= Work instructions =
Retype these rows without changing anything.

Extracted data entries:

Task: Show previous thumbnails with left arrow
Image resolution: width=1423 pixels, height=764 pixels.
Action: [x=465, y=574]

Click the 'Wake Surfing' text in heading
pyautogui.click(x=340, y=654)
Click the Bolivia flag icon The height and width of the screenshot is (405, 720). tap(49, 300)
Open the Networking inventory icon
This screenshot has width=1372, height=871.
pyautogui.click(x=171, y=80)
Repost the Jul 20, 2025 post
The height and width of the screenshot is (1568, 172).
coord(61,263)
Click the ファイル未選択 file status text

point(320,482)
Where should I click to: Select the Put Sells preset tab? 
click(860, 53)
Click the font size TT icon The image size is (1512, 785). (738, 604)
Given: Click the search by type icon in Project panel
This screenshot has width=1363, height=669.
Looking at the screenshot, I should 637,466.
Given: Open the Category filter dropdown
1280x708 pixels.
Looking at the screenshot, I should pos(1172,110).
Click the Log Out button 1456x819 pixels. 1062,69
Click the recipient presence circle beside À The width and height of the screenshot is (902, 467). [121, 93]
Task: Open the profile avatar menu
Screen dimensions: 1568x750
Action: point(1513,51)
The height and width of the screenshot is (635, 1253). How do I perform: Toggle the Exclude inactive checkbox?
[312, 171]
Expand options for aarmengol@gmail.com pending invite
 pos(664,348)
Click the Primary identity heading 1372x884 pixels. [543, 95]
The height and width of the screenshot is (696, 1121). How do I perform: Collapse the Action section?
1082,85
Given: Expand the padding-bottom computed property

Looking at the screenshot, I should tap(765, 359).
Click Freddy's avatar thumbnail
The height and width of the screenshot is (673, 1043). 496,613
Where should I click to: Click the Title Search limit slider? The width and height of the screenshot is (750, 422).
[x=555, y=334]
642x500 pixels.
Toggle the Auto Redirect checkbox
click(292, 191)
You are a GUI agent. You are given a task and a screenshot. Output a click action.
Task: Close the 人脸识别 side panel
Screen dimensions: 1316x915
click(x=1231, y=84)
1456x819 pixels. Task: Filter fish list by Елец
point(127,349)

= Task result =
Task: Show previous thumbnails with left arrow
Image resolution: width=1423 pixels, height=764 pixels.
Action: [x=465, y=574]

Click the 'Wake Surfing' text in heading
pyautogui.click(x=340, y=654)
Click the Bolivia flag icon The height and width of the screenshot is (405, 720). tap(49, 300)
Open the Networking inventory icon
This screenshot has width=1372, height=871.
pyautogui.click(x=171, y=80)
Repost the Jul 20, 2025 post
The height and width of the screenshot is (1568, 172).
coord(61,263)
Click the ファイル未選択 file status text

point(320,482)
Where should I click to: Select the Put Sells preset tab? 
click(860, 53)
Click the font size TT icon The image size is (1512, 785). (738, 604)
Given: Click the search by type icon in Project panel
This screenshot has width=1363, height=669.
Looking at the screenshot, I should 637,466.
Given: Open the Category filter dropdown
1280x708 pixels.
Looking at the screenshot, I should pos(1172,110).
Click the Log Out button 1456x819 pixels. 1062,69
Click the recipient presence circle beside À The width and height of the screenshot is (902, 467). [121, 93]
Task: Open the profile avatar menu
Screen dimensions: 1568x750
Action: point(1513,51)
The height and width of the screenshot is (635, 1253). How do I perform: Toggle the Exclude inactive checkbox?
[312, 171]
Expand options for aarmengol@gmail.com pending invite
 pos(664,348)
Click the Primary identity heading 1372x884 pixels. [543, 95]
The height and width of the screenshot is (696, 1121). How do I perform: Collapse the Action section?
1082,85
Given: Expand the padding-bottom computed property

Looking at the screenshot, I should tap(765, 359).
Click Freddy's avatar thumbnail
The height and width of the screenshot is (673, 1043). 496,613
Where should I click to: Click the Title Search limit slider? The width and height of the screenshot is (750, 422).
[x=555, y=334]
642x500 pixels.
Toggle the Auto Redirect checkbox
click(292, 191)
You are a GUI agent. You are given a task and a screenshot. Output a click action.
Task: Close the 人脸识别 side panel
Screen dimensions: 1316x915
click(x=1231, y=84)
1456x819 pixels. Task: Filter fish list by Елец
point(127,349)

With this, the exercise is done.